_Entries supplied_
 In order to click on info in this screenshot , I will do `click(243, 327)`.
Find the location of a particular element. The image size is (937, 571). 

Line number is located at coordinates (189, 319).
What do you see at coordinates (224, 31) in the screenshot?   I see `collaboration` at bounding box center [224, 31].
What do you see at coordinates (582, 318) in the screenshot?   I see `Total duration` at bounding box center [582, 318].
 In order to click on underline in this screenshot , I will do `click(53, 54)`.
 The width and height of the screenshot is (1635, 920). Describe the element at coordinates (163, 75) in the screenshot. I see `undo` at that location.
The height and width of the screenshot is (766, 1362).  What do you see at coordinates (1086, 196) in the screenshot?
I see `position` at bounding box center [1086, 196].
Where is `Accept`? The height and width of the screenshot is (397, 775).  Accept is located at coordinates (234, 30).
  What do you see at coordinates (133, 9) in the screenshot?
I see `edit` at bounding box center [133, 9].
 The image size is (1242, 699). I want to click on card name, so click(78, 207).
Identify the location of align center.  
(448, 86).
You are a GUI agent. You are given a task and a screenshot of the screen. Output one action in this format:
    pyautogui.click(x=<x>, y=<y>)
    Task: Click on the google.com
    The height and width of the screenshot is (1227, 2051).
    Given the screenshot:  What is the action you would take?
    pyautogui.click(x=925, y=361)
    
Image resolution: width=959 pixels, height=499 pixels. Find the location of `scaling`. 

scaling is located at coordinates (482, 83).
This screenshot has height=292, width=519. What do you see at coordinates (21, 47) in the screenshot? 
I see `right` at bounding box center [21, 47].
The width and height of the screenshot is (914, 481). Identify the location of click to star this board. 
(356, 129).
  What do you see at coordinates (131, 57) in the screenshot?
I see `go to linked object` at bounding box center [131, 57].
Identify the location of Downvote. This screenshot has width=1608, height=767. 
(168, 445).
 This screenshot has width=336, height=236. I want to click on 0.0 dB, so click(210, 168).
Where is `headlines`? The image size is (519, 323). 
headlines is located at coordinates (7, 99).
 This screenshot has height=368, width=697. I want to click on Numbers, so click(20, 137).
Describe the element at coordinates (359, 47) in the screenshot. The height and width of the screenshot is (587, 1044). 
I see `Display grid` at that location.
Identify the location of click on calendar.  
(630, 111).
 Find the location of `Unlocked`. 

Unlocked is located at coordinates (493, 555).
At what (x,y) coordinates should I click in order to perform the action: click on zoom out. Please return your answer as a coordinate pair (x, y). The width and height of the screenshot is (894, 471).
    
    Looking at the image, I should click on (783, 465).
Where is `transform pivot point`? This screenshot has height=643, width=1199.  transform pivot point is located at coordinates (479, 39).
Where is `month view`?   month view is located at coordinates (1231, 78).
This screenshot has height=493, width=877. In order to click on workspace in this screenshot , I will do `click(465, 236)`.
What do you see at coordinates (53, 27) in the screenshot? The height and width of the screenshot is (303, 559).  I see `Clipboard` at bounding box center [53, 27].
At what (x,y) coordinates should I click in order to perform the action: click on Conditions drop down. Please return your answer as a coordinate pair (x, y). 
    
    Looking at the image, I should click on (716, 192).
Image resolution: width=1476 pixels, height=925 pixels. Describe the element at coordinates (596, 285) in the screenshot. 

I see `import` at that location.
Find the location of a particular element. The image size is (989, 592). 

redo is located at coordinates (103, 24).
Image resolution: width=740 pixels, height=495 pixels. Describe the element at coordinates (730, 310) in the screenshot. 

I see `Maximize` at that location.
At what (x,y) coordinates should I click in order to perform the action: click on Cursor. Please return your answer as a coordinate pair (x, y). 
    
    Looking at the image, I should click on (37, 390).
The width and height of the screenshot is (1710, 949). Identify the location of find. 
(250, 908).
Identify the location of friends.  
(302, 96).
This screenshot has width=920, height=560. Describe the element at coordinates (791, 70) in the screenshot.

_Work to complete_
Can you edit the listing above so that "Image resolution:" becomes "Screen size:" wherever it occurs, with all else left unchanged?

_Exercise result_
 In order to click on info in this screenshot , I will do `click(243, 327)`.
Find the location of a particular element. The image size is (937, 571). 

Line number is located at coordinates (189, 319).
What do you see at coordinates (224, 31) in the screenshot?   I see `collaboration` at bounding box center [224, 31].
What do you see at coordinates (582, 318) in the screenshot?   I see `Total duration` at bounding box center [582, 318].
 In order to click on underline in this screenshot , I will do `click(53, 54)`.
 The width and height of the screenshot is (1635, 920). Describe the element at coordinates (163, 75) in the screenshot. I see `undo` at that location.
The height and width of the screenshot is (766, 1362).  What do you see at coordinates (1086, 196) in the screenshot?
I see `position` at bounding box center [1086, 196].
Where is `Accept`? The height and width of the screenshot is (397, 775).  Accept is located at coordinates (234, 30).
  What do you see at coordinates (133, 9) in the screenshot?
I see `edit` at bounding box center [133, 9].
 The image size is (1242, 699). I want to click on card name, so click(78, 207).
Identify the location of align center.  
(448, 86).
You are a GUI agent. You are given a task and a screenshot of the screen. Output one action in this format:
    pyautogui.click(x=<x>, y=<y>)
    Task: Click on the google.com
    The height and width of the screenshot is (1227, 2051).
    Given the screenshot:  What is the action you would take?
    pyautogui.click(x=925, y=361)
    
Screen size: width=959 pixels, height=499 pixels. Find the location of `scaling`. 

scaling is located at coordinates (482, 83).
This screenshot has height=292, width=519. What do you see at coordinates (21, 47) in the screenshot? 
I see `right` at bounding box center [21, 47].
The width and height of the screenshot is (914, 481). Identify the location of click to star this board. 
(356, 129).
  What do you see at coordinates (131, 57) in the screenshot?
I see `go to linked object` at bounding box center [131, 57].
Identify the location of Downvote. This screenshot has width=1608, height=767. 
(168, 445).
 This screenshot has width=336, height=236. I want to click on 0.0 dB, so click(210, 168).
Where is `headlines`? The image size is (519, 323). 
headlines is located at coordinates (7, 99).
 This screenshot has height=368, width=697. I want to click on Numbers, so click(20, 137).
Describe the element at coordinates (359, 47) in the screenshot. The height and width of the screenshot is (587, 1044). 
I see `Display grid` at that location.
Identify the location of click on calendar.  
(630, 111).
 Find the location of `Unlocked`. 

Unlocked is located at coordinates (493, 555).
At what (x,y) coordinates should I click in order to perform the action: click on zoom out. Please return your answer as a coordinate pair (x, y). The width and height of the screenshot is (894, 471).
    
    Looking at the image, I should click on (783, 465).
Where is `transform pivot point`? This screenshot has height=643, width=1199.  transform pivot point is located at coordinates (479, 39).
Where is `month view`?   month view is located at coordinates (1231, 78).
This screenshot has height=493, width=877. In order to click on workspace in this screenshot , I will do `click(465, 236)`.
What do you see at coordinates (53, 27) in the screenshot? The height and width of the screenshot is (303, 559).  I see `Clipboard` at bounding box center [53, 27].
At what (x,y) coordinates should I click in order to perform the action: click on Conditions drop down. Please return your answer as a coordinate pair (x, y). 
    
    Looking at the image, I should click on (716, 192).
Screen size: width=1476 pixels, height=925 pixels. Describe the element at coordinates (596, 285) in the screenshot. 

I see `import` at that location.
Find the location of a particular element. The image size is (989, 592). 

redo is located at coordinates (103, 24).
Screen size: width=740 pixels, height=495 pixels. Describe the element at coordinates (730, 310) in the screenshot. 

I see `Maximize` at that location.
At what (x,y) coordinates should I click in order to perform the action: click on Cursor. Please return your answer as a coordinate pair (x, y). 
    
    Looking at the image, I should click on (37, 390).
The width and height of the screenshot is (1710, 949). Identify the location of find. 
(250, 908).
Identify the location of friends.  
(302, 96).
This screenshot has width=920, height=560. Describe the element at coordinates (791, 70) in the screenshot.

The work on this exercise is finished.